The United States government is moving ahead with removing ZTE from a trade blacklist, the company’s CEO said on Wednesday. The US Department of Commerce’s Bureau of Industry and Security hit the Chinese company with a blockade after ZTE pled guilty to illegally transporting U.S.-origin products to Iran.
The case ended in an $892 million settlement and an additional $300 million dependent on whether ZTE complies with the terms of the agreement over the next seven years. The Justice Department said that ZTE included “dual-use goods” in equipment shipped to Iran despite knowing that the goods were on the Department of Commerce’s Commerce Control List.

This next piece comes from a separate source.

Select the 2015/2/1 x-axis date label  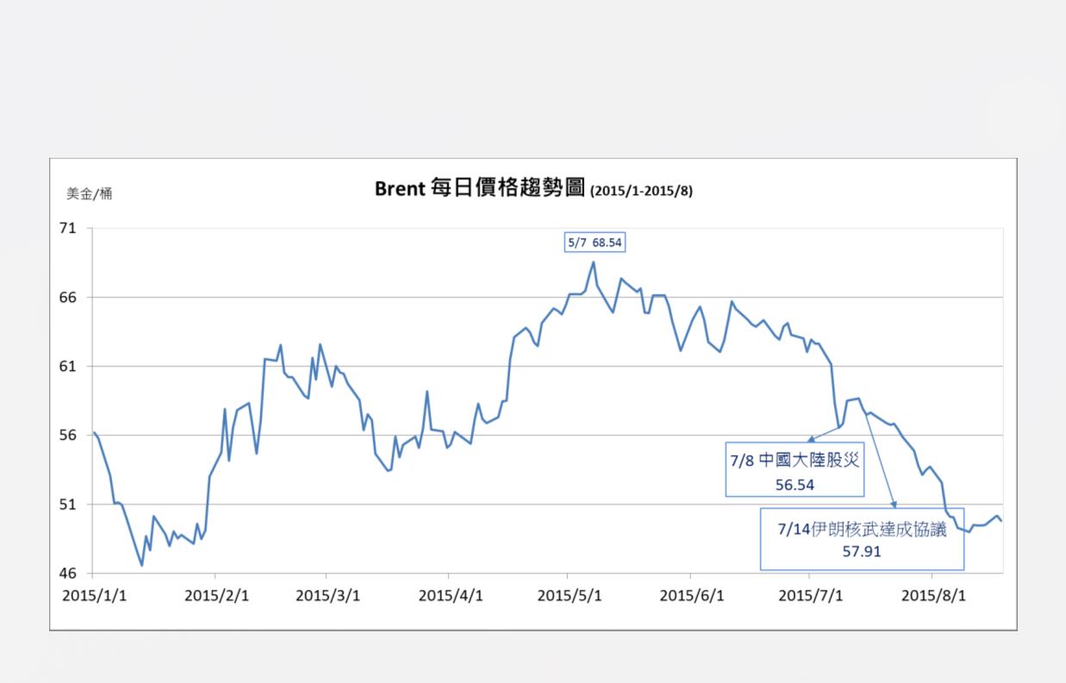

“ZTE Corporation not only violated export controls that keep sensitive American technology out of the hands of hostile regimes like Iran’s – they lied to federal investigators and even deceived their own counsel and internal investigators about their illegal acts,” Attorney General Jeff Sessions said at the time of the guilty plea, in early March. “This plea agreement holds them accountable, and makes clear that our government will use every tool we have to punish companies who would violate our laws, obstruct justice, and jeopardize our national security.”
CEO Zhao Xianming acknowledged that ZTE had committed “a mistake,” and said that he was “focused on enacting positive change in our company.”
The company has replaced three senior executives after the trade sanctions, as well as creating a new compliance committee to keep an eye on U.S. laws. The goods shipped illegally to Iran were worth an estimated $32 million and were used to fulfill infrastructure contract projects, the Department of Justice said.
ZTE reported a $343 million net loss in 2016, in part due to fines levied in the case.